John, all

I second John Gilmore's recommendation to learn the HLASM conditional macro
language.  It will become a useful tool that will save you untold lines of
coding and avoid repeatedly debugging commonly used blocks of code that
belong in macros for either the current program, the application library, or
your installation library all of which can be concatenated.

Perhaps the most useful set of macros are those to support structured
programming.  The HLASM toolkit includes a set and the z390 tool includes a
subset.  The z390 tool also includes an assembler pre-processor built into
the z390 macro processor which implements structured programing basic
constructs in conditional macro assembler.  This pre-processor supports AIF,
AELSEIF, AELSE and AEND for alternate selection in conditional macro code.
It supports ACALL, AENTRY, and AEND for performing local named blocks of
code.  These structured pre-processor macro generate standard HLASM
conditional macro code using AIF and AGO statements with generated macro
statement labels.  z390 includes a standalone pre-processor named
ZSTRMAC.MLC to convert any structured assembler program including structured
conditional macro code into standard HLASM code which can then be ported to
other platforms.

http://www.z390.org/z390_ZSTRMAC_Structured_Macro_Support.htm

z390 also includes extensions to AREAD and APUNCH to support speciation of
specific input and output text files via DDNAME parms.  This allows z390
structured conditional macro assembler code to be used to write complete
text processing programs which may read and write multiple text files
concurrently.  This has been used to write a number of utilities such as
HTML generators and also to write a structured version of the ZSTRMAC
preprocessor itself which is included with z390 open source.

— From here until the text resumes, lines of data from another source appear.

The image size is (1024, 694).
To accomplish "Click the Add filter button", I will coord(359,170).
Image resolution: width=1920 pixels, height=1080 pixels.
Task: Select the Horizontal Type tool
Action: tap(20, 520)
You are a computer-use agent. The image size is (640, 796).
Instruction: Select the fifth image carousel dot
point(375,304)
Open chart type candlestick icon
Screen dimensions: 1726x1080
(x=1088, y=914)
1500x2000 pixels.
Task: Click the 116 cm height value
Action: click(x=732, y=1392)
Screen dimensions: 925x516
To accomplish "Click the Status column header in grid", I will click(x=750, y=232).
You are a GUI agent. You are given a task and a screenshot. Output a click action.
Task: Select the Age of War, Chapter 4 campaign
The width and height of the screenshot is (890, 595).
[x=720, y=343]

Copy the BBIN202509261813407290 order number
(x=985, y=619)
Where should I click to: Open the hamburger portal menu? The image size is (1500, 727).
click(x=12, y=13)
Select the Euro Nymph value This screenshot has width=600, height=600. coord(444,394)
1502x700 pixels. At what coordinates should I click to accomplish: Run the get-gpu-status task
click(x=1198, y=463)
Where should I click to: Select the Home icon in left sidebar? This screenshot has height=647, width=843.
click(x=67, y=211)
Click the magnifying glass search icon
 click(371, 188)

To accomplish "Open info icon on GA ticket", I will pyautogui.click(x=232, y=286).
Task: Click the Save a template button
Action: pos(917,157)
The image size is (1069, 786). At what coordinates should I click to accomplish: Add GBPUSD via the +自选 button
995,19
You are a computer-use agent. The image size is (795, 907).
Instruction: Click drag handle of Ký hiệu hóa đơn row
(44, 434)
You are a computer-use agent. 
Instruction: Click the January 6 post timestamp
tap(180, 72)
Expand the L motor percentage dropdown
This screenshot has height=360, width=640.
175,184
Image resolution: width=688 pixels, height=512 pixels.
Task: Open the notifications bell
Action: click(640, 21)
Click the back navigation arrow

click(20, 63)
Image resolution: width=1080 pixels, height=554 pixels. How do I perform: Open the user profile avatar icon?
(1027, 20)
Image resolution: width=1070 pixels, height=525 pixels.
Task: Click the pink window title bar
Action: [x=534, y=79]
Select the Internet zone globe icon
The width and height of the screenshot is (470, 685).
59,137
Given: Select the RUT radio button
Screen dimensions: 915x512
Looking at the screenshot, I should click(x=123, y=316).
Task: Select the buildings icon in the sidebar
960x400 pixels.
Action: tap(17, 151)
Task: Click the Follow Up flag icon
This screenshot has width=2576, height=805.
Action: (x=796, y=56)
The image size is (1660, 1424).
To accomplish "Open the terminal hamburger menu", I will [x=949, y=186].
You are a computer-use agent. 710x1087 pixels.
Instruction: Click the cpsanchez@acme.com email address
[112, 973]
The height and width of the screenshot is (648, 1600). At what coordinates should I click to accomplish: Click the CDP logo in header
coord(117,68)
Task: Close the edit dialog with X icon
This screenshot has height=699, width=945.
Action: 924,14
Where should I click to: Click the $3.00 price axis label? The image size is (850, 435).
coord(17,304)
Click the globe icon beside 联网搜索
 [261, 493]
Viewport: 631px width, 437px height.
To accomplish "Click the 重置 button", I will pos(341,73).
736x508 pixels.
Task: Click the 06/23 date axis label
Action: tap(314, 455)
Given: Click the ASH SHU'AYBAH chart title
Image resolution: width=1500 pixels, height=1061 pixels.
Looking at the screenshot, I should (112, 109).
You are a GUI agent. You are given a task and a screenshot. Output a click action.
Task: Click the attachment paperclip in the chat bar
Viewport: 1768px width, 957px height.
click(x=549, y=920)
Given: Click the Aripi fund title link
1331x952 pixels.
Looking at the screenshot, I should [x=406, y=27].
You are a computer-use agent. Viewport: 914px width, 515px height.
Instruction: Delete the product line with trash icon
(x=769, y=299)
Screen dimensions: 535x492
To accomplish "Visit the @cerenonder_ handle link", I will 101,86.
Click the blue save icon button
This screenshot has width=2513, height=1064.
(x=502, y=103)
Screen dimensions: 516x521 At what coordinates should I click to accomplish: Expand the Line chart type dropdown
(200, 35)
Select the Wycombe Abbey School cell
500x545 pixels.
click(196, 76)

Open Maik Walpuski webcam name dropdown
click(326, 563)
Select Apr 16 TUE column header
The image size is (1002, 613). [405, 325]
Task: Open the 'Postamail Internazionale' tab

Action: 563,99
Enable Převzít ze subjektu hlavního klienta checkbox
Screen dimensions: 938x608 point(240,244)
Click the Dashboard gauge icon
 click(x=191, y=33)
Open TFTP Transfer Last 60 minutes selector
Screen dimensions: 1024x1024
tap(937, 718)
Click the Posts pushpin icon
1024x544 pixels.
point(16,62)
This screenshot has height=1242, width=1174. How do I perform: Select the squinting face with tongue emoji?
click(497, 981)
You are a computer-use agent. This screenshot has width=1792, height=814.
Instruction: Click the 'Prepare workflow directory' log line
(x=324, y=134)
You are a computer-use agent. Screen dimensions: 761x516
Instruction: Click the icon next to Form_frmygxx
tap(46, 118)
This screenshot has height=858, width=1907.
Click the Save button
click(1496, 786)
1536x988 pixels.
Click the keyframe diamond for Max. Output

The z390 macro library (z390\mac) includes versions of the most commonly
used system macros such as SAVE, RETURN, WTO, WTOR, GETMAIN, FREEMAIN,
OPEN, CLOSE, READ, WRITE, GET, PUT, DCB, ACB, etc.  For those without easy
access to their z/OS macro libraries for reference, the z390 website also
has link to download all of the public domain MVS 3.8 system macros which
are also a good reference unless you are looking for specific operating
system version dependent options (such options should be avoided whenever
possible to keep code portable going forward).  z390 will assemble programs
using these MVS 3.8 macros if you want to try them out, some generated MVS
3.8 code will work as is on z390 such as WTO 'Hello World' since the
generated svc 35 is the same, but most of the MVS 3.8 svc interfaces and
z/OS svc interfaces are not supported on z390.  If you want to run macro
assembler programs on z390, use the supplied z390 common macros which
support the most common system macro interfaces.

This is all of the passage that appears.